MK Tak Terima Permohonan Ubah Batas Maksimal Usia Pemuda Jadi 40 Tahun
kumparanNEWS October 30, 2025 03:40 PM
Mahkamah Konstitusi (MK) menyatakan tak dapat menerima permohonan untuk mengubah batas maksimal usia pemuda menjadi 40 tahun.
"Tidak dapat diterima," kata Ketua MK, Suhartoyo, membacakan putusan nomor 178/PUU-XXIII/2025 dalam sidang di MK, Jakarta, Kamis (30/10).
Gugatan itu diajukan oleh Komite Nasional Pemuda Indonesia (KNPI) DKI Jakarta, yang diwakili oleh Husnul Jamil selaku Ketua Umum, Syafiqurrohman selaku Sekjen, Hamka Arsad Refra selaku Direktur LBH, dan M. Isbullah Djalil selaku Sekretaris LBH.
Dalam pertimbangannya, hakim konstitusi Arsul Sani mengatakan para Pemohon tidak memiliki kedudukan hukum untuk mengajukan permohonan tersebut.
"Bahwa dalam uraian kedudukan hukumnya, Pemohon tidak dapat membuktikan dalam akta pendiriannya dan atau anggaran dasar dan anggaran rumah tangga (AD/ART) Pemohon, yakni Komite Nasional Pemuda Indonesia (KNPI) tentang organ yang berhak mewakili untuk dan atas nama KNPI di dalam atau di luar pengadilan," kata Arsul.
Perbesar
Sidang pembacaan putusan di Mahkamah Konstitusi, Jakarta, Kamis (30/10/2025). Foto: Jonathan Devin/kumparan
"Dengan demikian, menurut Mahkamah, Pemohon tidak memiliki kedudukan hukum untuk bertindak sebagai Pemohon dalam permohonan a quo," lanjutnya.
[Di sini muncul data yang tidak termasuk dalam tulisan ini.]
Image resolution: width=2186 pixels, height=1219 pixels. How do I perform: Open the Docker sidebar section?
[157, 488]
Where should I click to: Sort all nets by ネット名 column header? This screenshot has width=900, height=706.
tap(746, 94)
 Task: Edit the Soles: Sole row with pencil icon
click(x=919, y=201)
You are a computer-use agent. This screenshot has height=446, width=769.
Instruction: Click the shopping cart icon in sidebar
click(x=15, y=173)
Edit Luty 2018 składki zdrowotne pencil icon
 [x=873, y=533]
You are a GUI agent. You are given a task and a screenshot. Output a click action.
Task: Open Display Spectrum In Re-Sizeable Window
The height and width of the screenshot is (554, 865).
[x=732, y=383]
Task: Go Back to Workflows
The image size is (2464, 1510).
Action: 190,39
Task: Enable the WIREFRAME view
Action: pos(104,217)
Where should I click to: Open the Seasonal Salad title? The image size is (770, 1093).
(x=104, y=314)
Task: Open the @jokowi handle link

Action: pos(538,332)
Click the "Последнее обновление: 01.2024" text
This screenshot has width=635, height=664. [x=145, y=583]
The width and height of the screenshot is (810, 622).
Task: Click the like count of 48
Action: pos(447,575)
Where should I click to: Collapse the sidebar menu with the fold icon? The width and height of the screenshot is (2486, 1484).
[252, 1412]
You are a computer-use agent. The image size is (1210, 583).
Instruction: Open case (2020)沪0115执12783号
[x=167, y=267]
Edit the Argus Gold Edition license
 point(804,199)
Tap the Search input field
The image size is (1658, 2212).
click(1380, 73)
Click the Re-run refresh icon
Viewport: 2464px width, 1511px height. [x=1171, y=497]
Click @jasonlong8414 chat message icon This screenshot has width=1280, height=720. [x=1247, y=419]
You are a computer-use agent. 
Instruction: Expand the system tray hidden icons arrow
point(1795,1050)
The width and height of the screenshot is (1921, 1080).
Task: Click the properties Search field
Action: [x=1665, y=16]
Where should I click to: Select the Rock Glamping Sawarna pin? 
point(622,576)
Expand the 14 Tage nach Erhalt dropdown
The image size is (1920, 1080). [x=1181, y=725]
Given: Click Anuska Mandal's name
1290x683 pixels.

Karena Pemohon tak memiliki kedudukan hukum, maka MK tak mempertimbangkan pokok permohonan lebih lanjut.
Dalam permohonannya, para Pemohon mempersoalkan batas usia pemuda dalam UU Nomor 40 Tahun 2009 tentang Kepemudaan. MK diminta untuk mengubah batas maksimal usia pemuda dari yang sebelumnya 30 tahun menjadi 40 tahun.
"Pemuda adalah warga negara Indonesia yang memasuki periode penting pertumbuhan dan perkembangan yang berusia 16 (enam belas) sampai 30 (tiga puluh) tahun."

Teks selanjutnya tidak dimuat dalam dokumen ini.